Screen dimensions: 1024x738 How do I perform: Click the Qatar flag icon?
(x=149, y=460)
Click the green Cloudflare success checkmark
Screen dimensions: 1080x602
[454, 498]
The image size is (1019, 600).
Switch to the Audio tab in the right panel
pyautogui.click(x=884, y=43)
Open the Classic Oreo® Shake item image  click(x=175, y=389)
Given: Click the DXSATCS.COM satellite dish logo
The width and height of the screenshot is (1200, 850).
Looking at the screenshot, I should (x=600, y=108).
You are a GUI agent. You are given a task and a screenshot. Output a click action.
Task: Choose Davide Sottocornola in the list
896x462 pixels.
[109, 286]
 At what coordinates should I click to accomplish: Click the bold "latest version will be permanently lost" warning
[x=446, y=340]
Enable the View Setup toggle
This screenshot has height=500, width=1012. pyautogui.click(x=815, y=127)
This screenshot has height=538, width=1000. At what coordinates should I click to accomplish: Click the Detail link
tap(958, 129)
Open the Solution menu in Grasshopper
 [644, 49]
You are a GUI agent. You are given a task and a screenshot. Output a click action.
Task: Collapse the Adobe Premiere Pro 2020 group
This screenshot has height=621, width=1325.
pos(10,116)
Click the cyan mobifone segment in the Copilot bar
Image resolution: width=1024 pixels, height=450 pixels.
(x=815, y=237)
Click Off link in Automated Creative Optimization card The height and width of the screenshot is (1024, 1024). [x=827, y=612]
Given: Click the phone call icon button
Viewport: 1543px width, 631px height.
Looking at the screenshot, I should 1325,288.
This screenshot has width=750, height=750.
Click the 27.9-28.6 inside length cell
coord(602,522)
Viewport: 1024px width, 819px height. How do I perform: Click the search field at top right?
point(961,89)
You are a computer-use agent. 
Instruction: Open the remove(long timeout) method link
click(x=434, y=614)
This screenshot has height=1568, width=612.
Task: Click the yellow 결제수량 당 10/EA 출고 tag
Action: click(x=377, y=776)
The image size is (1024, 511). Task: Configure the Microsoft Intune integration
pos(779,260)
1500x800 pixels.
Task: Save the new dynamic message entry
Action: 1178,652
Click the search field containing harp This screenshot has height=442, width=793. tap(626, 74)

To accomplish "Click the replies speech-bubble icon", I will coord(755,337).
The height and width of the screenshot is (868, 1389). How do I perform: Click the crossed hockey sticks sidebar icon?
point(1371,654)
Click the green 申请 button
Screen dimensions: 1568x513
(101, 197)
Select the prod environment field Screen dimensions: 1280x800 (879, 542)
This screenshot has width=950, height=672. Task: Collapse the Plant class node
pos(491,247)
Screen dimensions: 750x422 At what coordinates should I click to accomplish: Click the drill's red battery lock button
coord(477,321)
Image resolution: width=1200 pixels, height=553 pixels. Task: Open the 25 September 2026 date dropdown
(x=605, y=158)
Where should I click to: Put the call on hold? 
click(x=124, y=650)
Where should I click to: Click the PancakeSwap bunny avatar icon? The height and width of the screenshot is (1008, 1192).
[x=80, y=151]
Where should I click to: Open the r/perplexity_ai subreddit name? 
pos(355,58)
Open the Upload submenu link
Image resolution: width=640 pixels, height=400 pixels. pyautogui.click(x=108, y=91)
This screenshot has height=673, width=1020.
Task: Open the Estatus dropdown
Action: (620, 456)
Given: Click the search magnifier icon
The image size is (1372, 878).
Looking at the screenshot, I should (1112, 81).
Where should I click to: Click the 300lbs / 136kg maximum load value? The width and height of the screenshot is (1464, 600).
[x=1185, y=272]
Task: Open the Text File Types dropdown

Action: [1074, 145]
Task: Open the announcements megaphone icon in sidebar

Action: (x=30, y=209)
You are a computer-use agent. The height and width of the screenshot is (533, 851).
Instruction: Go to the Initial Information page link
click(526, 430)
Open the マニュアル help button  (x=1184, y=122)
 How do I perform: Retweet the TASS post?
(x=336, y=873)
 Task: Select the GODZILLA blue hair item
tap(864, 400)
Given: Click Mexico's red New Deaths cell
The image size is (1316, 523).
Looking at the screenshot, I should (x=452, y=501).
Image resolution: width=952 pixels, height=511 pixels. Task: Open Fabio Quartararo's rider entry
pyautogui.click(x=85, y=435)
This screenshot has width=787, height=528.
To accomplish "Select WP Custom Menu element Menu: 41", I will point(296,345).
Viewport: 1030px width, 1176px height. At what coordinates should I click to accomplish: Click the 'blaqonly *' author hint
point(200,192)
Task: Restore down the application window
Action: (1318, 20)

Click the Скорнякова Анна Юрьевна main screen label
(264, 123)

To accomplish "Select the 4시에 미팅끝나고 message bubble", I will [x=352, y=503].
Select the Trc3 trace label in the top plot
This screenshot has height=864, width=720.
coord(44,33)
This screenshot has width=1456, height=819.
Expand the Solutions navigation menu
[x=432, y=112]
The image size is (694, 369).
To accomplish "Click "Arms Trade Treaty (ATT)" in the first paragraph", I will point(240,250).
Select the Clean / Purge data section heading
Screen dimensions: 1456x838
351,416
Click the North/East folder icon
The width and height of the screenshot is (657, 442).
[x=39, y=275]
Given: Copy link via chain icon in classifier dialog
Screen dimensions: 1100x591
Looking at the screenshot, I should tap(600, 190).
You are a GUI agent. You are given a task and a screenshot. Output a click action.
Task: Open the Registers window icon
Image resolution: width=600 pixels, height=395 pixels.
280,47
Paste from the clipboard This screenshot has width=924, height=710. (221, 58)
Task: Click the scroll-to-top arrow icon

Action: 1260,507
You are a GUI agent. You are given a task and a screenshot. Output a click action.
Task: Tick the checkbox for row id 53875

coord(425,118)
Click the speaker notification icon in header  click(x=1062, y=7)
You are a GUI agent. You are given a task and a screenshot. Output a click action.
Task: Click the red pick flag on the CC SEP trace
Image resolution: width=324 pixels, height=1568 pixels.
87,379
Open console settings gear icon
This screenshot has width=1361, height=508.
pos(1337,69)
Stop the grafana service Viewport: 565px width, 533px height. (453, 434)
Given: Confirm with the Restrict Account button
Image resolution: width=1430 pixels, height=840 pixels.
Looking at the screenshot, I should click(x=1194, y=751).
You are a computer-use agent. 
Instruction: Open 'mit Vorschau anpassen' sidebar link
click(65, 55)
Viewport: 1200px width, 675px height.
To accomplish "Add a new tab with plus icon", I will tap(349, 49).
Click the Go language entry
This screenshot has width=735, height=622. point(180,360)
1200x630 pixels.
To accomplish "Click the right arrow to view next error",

--

The listing above has to be written out again in full, exactly as shown.

Screen dimensions: 1024x738 How do I perform: Click the Qatar flag icon?
(x=149, y=460)
Click the green Cloudflare success checkmark
Screen dimensions: 1080x602
[454, 498]
The image size is (1019, 600).
Switch to the Audio tab in the right panel
pyautogui.click(x=884, y=43)
Open the Classic Oreo® Shake item image  click(x=175, y=389)
Given: Click the DXSATCS.COM satellite dish logo
The width and height of the screenshot is (1200, 850).
Looking at the screenshot, I should (x=600, y=108).
You are a GUI agent. You are given a task and a screenshot. Output a click action.
Task: Choose Davide Sottocornola in the list
896x462 pixels.
[109, 286]
 At what coordinates should I click to accomplish: Click the bold "latest version will be permanently lost" warning
[x=446, y=340]
Enable the View Setup toggle
This screenshot has height=500, width=1012. pyautogui.click(x=815, y=127)
This screenshot has height=538, width=1000. At what coordinates should I click to accomplish: Click the Detail link
tap(958, 129)
Open the Solution menu in Grasshopper
 [644, 49]
You are a GUI agent. You are given a task and a screenshot. Output a click action.
Task: Collapse the Adobe Premiere Pro 2020 group
This screenshot has height=621, width=1325.
pos(10,116)
Click the cyan mobifone segment in the Copilot bar
Image resolution: width=1024 pixels, height=450 pixels.
(x=815, y=237)
Click Off link in Automated Creative Optimization card The height and width of the screenshot is (1024, 1024). [x=827, y=612]
Given: Click the phone call icon button
Viewport: 1543px width, 631px height.
Looking at the screenshot, I should 1325,288.
This screenshot has width=750, height=750.
Click the 27.9-28.6 inside length cell
coord(602,522)
Viewport: 1024px width, 819px height. How do I perform: Click the search field at top right?
point(961,89)
You are a computer-use agent. 
Instruction: Open the remove(long timeout) method link
click(x=434, y=614)
This screenshot has height=1568, width=612.
Task: Click the yellow 결제수량 당 10/EA 출고 tag
Action: click(x=377, y=776)
The image size is (1024, 511). Task: Configure the Microsoft Intune integration
pos(779,260)
1500x800 pixels.
Task: Save the new dynamic message entry
Action: 1178,652
Click the search field containing harp This screenshot has height=442, width=793. tap(626, 74)

To accomplish "Click the replies speech-bubble icon", I will coord(755,337).
The height and width of the screenshot is (868, 1389). How do I perform: Click the crossed hockey sticks sidebar icon?
point(1371,654)
Click the green 申请 button
Screen dimensions: 1568x513
(101, 197)
Select the prod environment field Screen dimensions: 1280x800 (879, 542)
This screenshot has width=950, height=672. Task: Collapse the Plant class node
pos(491,247)
Screen dimensions: 750x422 At what coordinates should I click to accomplish: Click the drill's red battery lock button
coord(477,321)
Image resolution: width=1200 pixels, height=553 pixels. Task: Open the 25 September 2026 date dropdown
(x=605, y=158)
Where should I click to: Put the call on hold? 
click(x=124, y=650)
Where should I click to: Click the PancakeSwap bunny avatar icon? The height and width of the screenshot is (1008, 1192).
[x=80, y=151]
Where should I click to: Open the r/perplexity_ai subreddit name? 
pos(355,58)
Open the Upload submenu link
Image resolution: width=640 pixels, height=400 pixels. pyautogui.click(x=108, y=91)
This screenshot has height=673, width=1020.
Task: Open the Estatus dropdown
Action: (620, 456)
Given: Click the search magnifier icon
The image size is (1372, 878).
Looking at the screenshot, I should (1112, 81).
Where should I click to: Click the 300lbs / 136kg maximum load value? The width and height of the screenshot is (1464, 600).
[x=1185, y=272]
Task: Open the Text File Types dropdown

Action: [1074, 145]
Task: Open the announcements megaphone icon in sidebar

Action: (x=30, y=209)
You are a computer-use agent. The height and width of the screenshot is (533, 851).
Instruction: Go to the Initial Information page link
click(526, 430)
Open the マニュアル help button  (x=1184, y=122)
 How do I perform: Retweet the TASS post?
(x=336, y=873)
 Task: Select the GODZILLA blue hair item
tap(864, 400)
Given: Click Mexico's red New Deaths cell
The image size is (1316, 523).
Looking at the screenshot, I should (x=452, y=501).
Image resolution: width=952 pixels, height=511 pixels. Task: Open Fabio Quartararo's rider entry
pyautogui.click(x=85, y=435)
This screenshot has width=787, height=528.
To accomplish "Select WP Custom Menu element Menu: 41", I will point(296,345).
Viewport: 1030px width, 1176px height. At what coordinates should I click to accomplish: Click the 'blaqonly *' author hint
point(200,192)
Task: Restore down the application window
Action: (1318, 20)

Click the Скорнякова Анна Юрьевна main screen label
(264, 123)

To accomplish "Select the 4시에 미팅끝나고 message bubble", I will [x=352, y=503].
Select the Trc3 trace label in the top plot
This screenshot has height=864, width=720.
coord(44,33)
This screenshot has width=1456, height=819.
Expand the Solutions navigation menu
[x=432, y=112]
The image size is (694, 369).
To accomplish "Click "Arms Trade Treaty (ATT)" in the first paragraph", I will point(240,250).
Select the Clean / Purge data section heading
Screen dimensions: 1456x838
351,416
Click the North/East folder icon
The width and height of the screenshot is (657, 442).
[x=39, y=275]
Given: Copy link via chain icon in classifier dialog
Screen dimensions: 1100x591
Looking at the screenshot, I should tap(600, 190).
You are a GUI agent. You are given a task and a screenshot. Output a click action.
Task: Open the Registers window icon
Image resolution: width=600 pixels, height=395 pixels.
280,47
Paste from the clipboard This screenshot has width=924, height=710. (221, 58)
Task: Click the scroll-to-top arrow icon

Action: 1260,507
You are a GUI agent. You are given a task and a screenshot. Output a click action.
Task: Tick the checkbox for row id 53875

coord(425,118)
Click the speaker notification icon in header  click(x=1062, y=7)
You are a GUI agent. You are given a task and a screenshot. Output a click action.
Task: Click the red pick flag on the CC SEP trace
Image resolution: width=324 pixels, height=1568 pixels.
87,379
Open console settings gear icon
This screenshot has width=1361, height=508.
pos(1337,69)
Stop the grafana service Viewport: 565px width, 533px height. (453, 434)
Given: Confirm with the Restrict Account button
Image resolution: width=1430 pixels, height=840 pixels.
Looking at the screenshot, I should click(x=1194, y=751).
You are a computer-use agent. 
Instruction: Open 'mit Vorschau anpassen' sidebar link
click(65, 55)
Viewport: 1200px width, 675px height.
To accomplish "Add a new tab with plus icon", I will tap(349, 49).
Click the Go language entry
This screenshot has width=735, height=622. point(180,360)
1200x630 pixels.
To accomplish "Click the right arrow to view next error",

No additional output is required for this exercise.